● Given request
Copy every line of the material below word for word, leaving out the pictures.

==============================

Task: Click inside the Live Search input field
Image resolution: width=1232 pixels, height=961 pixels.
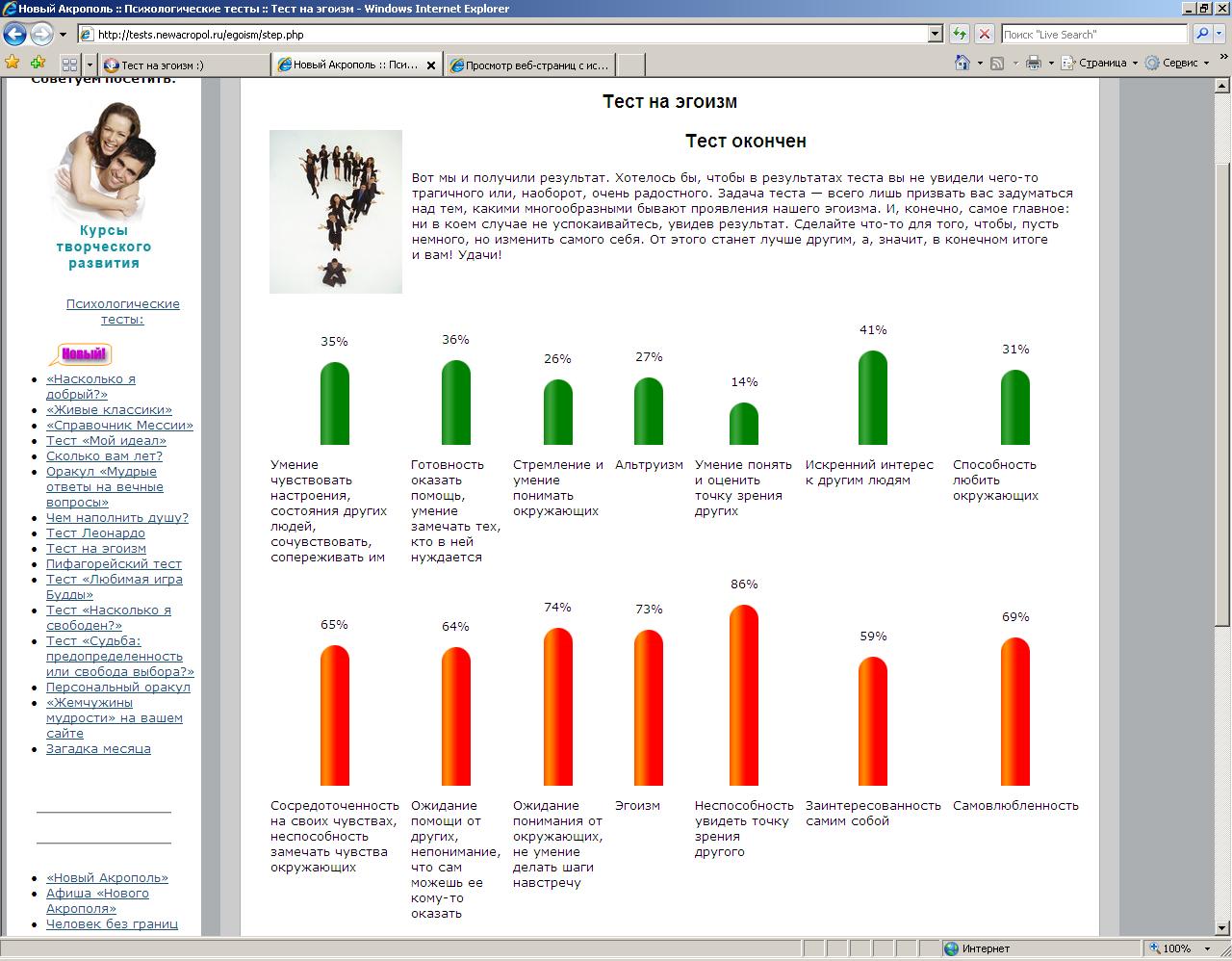Action: (x=1092, y=34)
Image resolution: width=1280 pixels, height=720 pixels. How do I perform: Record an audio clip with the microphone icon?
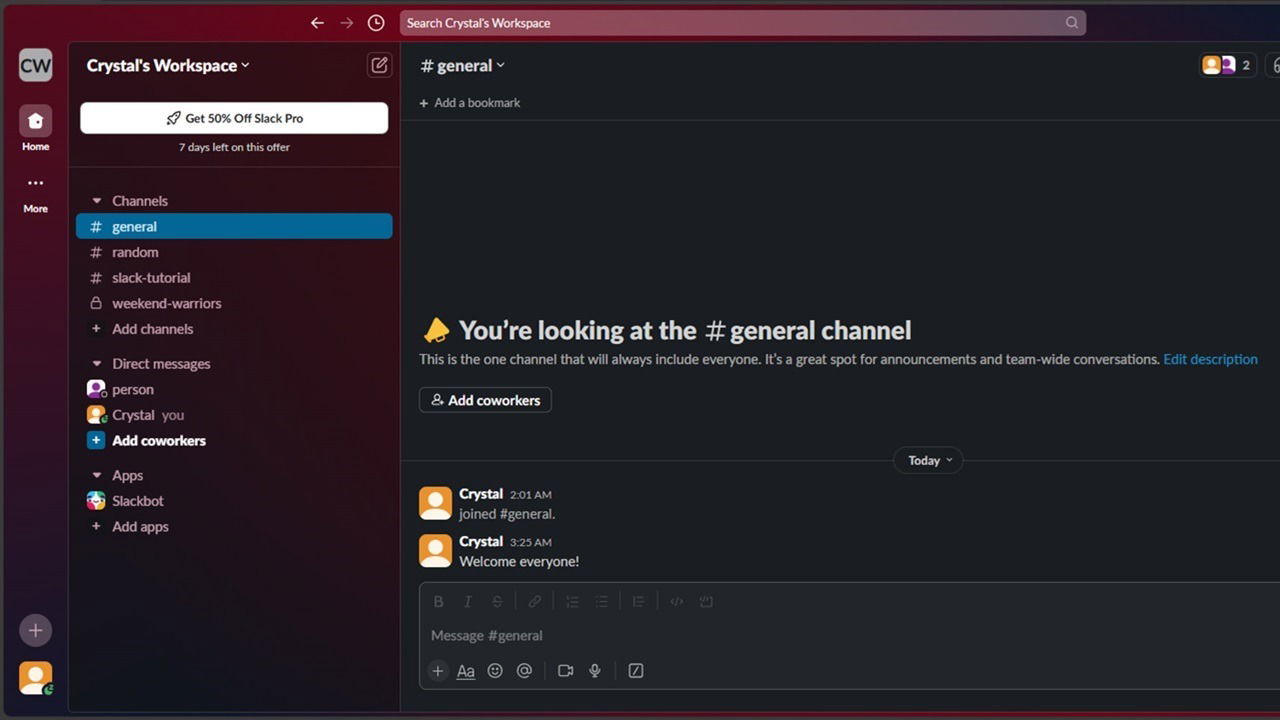pos(595,670)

==============================

● Exercise solution
Task: Click inside the Live Search input field
Image resolution: width=1232 pixels, height=961 pixels.
Action: (x=1092, y=34)
Image resolution: width=1280 pixels, height=720 pixels. How do I perform: Record an audio clip with the microphone icon?
pos(595,670)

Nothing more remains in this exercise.